I shut the door behind myself before they had the chance to find anything heavy that they could throw.
THREE
It occurs to me that perhaps I should pause here and explain to you, as we stand on the edge of infinity and stare out at the great cosmic rupture and the energies pouring forth from some other unimaginable realm, that I am no great wordsmith. I am no poet, certainly no scholar—save in perhaps the martial and military arts, at least by training if not by preference. My strengths lie in those years of training, in my strategic and tactical knowledge, and in my good right arm. If you’re desirous of some lyrical account of what transpired, I recommend that you look elsewhere, for that is not something I can supply. All I can tell you is what I said, what I did and what
I witnessed; what brought me and those around me to this place and this time, here on the edge of infinity.
So now, as the Fountain gurgles and hisses and erupts behind me, and I gaze out at this universe not my own, and as I feel my old identity and my old memories and my old self slipping away and being replaced by something...newer? Larger? Perhaps—only perhaps—greater? I make this and only this promise to you: I will speak truth. Artistic or no, I cannot say. But this is what happened; that much is certain. That is what I will tell you.

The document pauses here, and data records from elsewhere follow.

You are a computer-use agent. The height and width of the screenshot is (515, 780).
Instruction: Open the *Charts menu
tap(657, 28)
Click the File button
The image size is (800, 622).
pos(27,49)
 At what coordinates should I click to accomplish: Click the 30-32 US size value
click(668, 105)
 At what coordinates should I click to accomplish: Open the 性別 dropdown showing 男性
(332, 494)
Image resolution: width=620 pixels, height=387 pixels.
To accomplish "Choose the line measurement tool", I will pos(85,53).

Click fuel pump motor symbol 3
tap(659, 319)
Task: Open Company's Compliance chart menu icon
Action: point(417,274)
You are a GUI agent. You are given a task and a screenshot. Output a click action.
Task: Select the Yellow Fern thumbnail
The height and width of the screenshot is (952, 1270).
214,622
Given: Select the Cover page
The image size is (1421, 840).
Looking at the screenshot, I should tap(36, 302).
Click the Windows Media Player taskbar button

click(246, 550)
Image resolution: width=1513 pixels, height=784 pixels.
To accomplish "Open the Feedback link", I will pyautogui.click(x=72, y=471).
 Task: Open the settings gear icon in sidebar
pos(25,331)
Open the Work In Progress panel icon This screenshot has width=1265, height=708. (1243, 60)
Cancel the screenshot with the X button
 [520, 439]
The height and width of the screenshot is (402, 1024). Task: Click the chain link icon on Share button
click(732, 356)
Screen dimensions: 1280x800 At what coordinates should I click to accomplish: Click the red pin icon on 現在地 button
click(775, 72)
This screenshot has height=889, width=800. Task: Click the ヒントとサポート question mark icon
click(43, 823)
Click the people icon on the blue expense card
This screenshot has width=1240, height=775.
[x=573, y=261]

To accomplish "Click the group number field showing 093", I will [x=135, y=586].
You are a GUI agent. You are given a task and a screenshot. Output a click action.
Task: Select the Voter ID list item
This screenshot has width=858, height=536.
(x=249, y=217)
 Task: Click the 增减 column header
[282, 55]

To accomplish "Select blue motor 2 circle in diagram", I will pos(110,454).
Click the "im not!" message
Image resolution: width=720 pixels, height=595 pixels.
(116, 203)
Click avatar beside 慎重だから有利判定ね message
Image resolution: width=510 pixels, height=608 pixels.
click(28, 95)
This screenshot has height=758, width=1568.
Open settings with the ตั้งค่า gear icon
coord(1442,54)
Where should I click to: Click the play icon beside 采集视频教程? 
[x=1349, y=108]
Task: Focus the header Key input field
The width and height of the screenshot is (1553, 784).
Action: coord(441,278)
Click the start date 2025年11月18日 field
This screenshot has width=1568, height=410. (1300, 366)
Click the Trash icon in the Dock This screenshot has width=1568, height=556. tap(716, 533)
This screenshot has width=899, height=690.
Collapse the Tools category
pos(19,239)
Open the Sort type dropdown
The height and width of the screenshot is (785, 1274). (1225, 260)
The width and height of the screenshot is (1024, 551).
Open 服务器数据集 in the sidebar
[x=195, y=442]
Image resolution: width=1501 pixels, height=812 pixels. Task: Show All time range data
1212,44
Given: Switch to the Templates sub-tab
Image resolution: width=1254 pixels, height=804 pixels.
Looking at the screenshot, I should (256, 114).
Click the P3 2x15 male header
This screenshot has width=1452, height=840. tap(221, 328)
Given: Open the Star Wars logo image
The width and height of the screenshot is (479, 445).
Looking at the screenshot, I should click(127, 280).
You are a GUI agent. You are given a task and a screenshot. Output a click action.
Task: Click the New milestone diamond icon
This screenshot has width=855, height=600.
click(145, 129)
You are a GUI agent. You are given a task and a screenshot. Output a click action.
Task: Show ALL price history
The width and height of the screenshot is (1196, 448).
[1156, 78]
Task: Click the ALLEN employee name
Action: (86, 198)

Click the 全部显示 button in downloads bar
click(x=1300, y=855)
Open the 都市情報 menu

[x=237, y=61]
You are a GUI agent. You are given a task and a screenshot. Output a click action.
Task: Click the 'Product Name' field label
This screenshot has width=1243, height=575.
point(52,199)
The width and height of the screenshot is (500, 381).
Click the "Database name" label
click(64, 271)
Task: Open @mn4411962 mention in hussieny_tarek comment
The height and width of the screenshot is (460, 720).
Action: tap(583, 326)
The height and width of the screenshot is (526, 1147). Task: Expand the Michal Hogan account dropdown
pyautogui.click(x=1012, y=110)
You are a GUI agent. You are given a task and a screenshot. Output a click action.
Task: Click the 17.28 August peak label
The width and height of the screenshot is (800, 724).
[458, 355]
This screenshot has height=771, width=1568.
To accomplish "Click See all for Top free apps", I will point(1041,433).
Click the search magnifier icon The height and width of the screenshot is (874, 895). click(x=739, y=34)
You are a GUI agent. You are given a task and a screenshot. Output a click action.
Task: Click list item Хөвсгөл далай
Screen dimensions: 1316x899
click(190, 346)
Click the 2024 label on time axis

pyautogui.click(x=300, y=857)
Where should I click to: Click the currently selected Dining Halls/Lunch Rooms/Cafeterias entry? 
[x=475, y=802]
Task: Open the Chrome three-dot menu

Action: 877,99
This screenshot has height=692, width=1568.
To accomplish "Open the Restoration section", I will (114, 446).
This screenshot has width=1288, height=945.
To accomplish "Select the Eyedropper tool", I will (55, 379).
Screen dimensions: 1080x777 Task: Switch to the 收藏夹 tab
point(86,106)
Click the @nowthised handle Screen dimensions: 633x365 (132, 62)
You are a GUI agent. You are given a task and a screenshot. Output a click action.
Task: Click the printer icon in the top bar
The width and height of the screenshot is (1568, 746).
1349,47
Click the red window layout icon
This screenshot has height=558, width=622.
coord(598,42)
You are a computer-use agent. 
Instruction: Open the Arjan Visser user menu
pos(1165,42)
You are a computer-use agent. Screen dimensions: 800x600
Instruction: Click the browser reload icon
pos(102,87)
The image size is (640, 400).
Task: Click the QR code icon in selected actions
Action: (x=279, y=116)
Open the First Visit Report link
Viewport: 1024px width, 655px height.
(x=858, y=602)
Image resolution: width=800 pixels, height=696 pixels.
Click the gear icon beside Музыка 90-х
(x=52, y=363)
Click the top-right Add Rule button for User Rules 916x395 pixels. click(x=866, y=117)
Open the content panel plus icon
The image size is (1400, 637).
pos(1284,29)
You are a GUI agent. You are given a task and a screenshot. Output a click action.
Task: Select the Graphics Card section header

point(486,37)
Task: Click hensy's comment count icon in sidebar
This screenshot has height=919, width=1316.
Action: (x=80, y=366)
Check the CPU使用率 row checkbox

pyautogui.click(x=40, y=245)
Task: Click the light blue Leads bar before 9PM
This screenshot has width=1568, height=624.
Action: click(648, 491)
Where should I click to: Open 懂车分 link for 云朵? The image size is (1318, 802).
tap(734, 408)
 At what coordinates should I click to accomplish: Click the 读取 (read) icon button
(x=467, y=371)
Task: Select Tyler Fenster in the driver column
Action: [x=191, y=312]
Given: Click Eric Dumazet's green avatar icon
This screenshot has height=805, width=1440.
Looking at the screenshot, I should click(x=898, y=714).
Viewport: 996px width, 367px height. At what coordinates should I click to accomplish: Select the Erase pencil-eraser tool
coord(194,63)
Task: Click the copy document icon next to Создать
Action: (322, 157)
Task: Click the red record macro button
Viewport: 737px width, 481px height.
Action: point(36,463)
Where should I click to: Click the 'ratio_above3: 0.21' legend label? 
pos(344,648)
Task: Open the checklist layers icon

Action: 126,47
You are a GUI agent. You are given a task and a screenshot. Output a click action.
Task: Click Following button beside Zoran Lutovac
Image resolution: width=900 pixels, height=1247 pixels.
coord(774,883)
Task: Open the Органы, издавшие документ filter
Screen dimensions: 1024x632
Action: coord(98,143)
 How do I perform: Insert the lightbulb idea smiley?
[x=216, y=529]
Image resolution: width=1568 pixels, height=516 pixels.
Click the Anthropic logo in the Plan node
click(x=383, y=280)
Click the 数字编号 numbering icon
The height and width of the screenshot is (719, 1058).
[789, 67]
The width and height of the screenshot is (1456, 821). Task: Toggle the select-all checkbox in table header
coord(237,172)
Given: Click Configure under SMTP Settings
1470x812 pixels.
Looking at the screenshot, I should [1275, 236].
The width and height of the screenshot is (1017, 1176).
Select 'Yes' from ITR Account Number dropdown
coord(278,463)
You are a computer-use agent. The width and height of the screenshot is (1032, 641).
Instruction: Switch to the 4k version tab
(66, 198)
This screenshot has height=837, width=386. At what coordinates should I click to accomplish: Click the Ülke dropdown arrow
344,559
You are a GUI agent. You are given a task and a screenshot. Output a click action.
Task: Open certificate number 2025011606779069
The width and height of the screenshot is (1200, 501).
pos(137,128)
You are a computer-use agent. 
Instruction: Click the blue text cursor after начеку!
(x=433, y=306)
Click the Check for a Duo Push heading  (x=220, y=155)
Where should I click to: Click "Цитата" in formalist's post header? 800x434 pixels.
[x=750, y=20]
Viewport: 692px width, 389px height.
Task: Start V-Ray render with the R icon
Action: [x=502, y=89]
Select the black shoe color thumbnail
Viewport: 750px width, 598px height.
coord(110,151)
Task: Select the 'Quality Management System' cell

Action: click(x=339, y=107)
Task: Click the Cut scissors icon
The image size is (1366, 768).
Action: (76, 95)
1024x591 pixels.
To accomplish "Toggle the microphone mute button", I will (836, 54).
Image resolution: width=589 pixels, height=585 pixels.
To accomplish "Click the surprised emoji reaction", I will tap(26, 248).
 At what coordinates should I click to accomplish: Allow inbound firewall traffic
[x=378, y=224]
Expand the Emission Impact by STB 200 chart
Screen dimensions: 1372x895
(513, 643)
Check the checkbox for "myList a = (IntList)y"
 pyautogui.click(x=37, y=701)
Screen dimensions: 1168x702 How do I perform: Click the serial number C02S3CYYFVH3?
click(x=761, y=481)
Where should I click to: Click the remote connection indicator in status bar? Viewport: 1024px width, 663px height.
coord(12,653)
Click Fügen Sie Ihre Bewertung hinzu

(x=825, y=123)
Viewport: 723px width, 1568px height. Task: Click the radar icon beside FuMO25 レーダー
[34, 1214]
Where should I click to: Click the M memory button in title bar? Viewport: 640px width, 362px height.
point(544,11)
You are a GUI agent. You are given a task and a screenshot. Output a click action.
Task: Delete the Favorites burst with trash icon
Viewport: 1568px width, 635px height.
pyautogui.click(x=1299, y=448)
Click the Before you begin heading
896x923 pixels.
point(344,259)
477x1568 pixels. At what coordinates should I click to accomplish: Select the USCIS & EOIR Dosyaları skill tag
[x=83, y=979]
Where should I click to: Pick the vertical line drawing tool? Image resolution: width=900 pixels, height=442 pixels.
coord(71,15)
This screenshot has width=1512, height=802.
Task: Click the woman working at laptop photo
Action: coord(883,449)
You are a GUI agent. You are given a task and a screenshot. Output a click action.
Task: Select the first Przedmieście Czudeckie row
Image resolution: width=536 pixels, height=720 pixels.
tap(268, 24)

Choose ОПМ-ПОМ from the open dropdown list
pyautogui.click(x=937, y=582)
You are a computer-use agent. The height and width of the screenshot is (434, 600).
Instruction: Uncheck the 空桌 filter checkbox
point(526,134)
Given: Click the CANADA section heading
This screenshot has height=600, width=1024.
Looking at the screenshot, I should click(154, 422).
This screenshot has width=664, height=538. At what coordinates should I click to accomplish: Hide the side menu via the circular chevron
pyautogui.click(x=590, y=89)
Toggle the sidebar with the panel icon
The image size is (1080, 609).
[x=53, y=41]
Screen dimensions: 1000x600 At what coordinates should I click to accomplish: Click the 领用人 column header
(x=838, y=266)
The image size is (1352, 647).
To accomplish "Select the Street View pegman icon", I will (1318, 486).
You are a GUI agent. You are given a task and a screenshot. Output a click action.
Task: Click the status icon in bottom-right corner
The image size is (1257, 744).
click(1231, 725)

So we took our leave of Sarmata with our two new passengers in tow, and I was of two minds about the wisdom of bringing them along. My need for information—for any possible leads, now that all others had dried up—prevailed, and thus they came with us. The voyage back up to and through the Sarmata Gate was uneventful, though we did suffer a few close calls once we passed through to the Majondra side, where the battle between the forces commanded by my uncles and the fleets of Verghas yet raged, if in somewhat reduced state for the moment. Soon enough, however, we arrived in low orbit around the Victoria moon and I, along with the two corinda and a couple of Rangers serving as personal guards, boarded the shuttle for the trip down.
The family palace—the one on Victoria, not the much grander one down on Majondra itself—was a somewhat impressive structure, even by the standards of the wealthiest and most powerful members of our society. It had been originally constructed at least four generations before, by the first of my forebears to claim a portion of the moon’s surface for our clan. Located in the foothills of a mighty mountain range that ran the width of one of the two major continents, great snow-capped peaks towered above it, lending it grandeur beyond even that provided by its architecture. It sat at the farthest end of a short, narrow-necked peninsula that broadened out tremendously as it went, with gently sloping lawns and carefully-tended arbors all around, blending into a forest at the mainland. Broad towers and slender minarets danced along its upper reaches.
We brought the shuttle down and landed in one of the cobblestone courtyards that swooped out in lazy curves from the western side of the edifice. Three other shuttles, all bearing the official seals of our family, rested nearby—so I wasn’t the first to arrive.